Document extract

Degree
Master of Science in Finance
Department
Department of Finance
School
School of Business Studies (SBS)
Date of Submission
Spring 2026
Supervisor
Dr. Sana Tauseef, Associate Professor and Director QEC, Institute of Business Administration (IBA), Karachi
Project Type
Thesis
Document Type
Restricted Access
Pages
xi, 88
Keywords
ESG premium, environmental, social, governance, Shariah-compliant stocks, Fama French five-factor model, portfolio mispricing, U.S. equity market
Abstract
Purpose: This purpose of this paper is to investigate whether ESG and its individual pillar (environmental, social and governance) stock premia (low minus high) exist in Shariah-compliant and conventional U.S. equity market, how the magnitude and direction of these premia differ across the two universes, and how ESG pricing has evolved in both universes, particularly after 2018 when ESG integration accelerated in global markets.

Given information
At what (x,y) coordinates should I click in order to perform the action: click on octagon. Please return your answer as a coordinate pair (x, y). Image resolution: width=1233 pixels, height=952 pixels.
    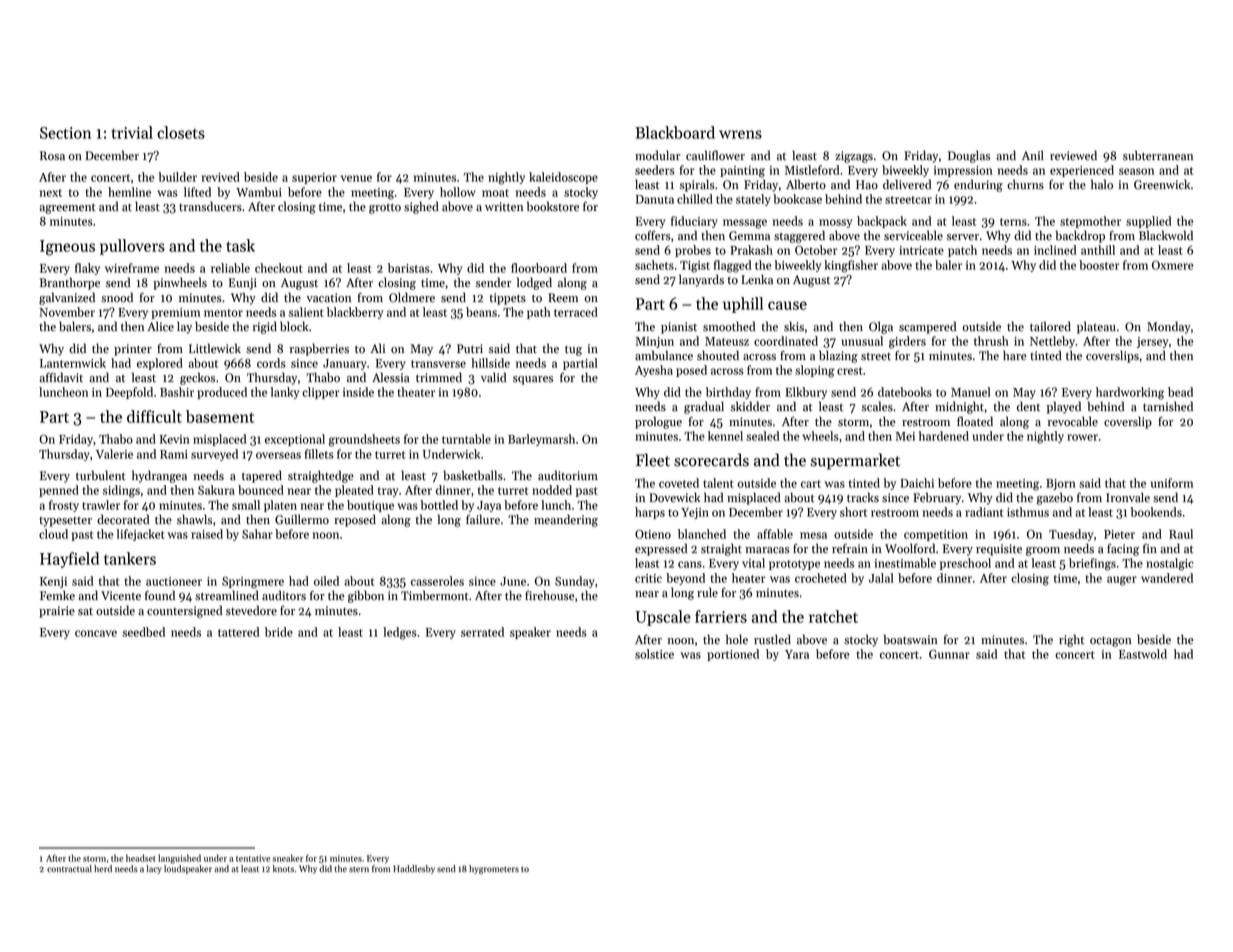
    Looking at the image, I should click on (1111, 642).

Brief
Carry on the ESG thesis record from the point where it stops. None of the data above is needed here.

Response to the exercise
Methodology: This paper develops value-weighted one- and two-dimensional portfolios for both Shariah-compliant and conventional universes based on ESG scores and firm characteristics (size, book-to- market, beta, and illiquidity) using U.S stocks over the period 2011-2024. Portfolio excess returns are regressed on the Fama-French (2015) 5-factor (FF5) model, and ESG premiums are measured as low-minus-high ESG quartile spreads. The sub-sample analysis for the same portfolios is also conducted for 2011-2017 and 2018-2024 periods to assess temporal shifts and robustness of the results.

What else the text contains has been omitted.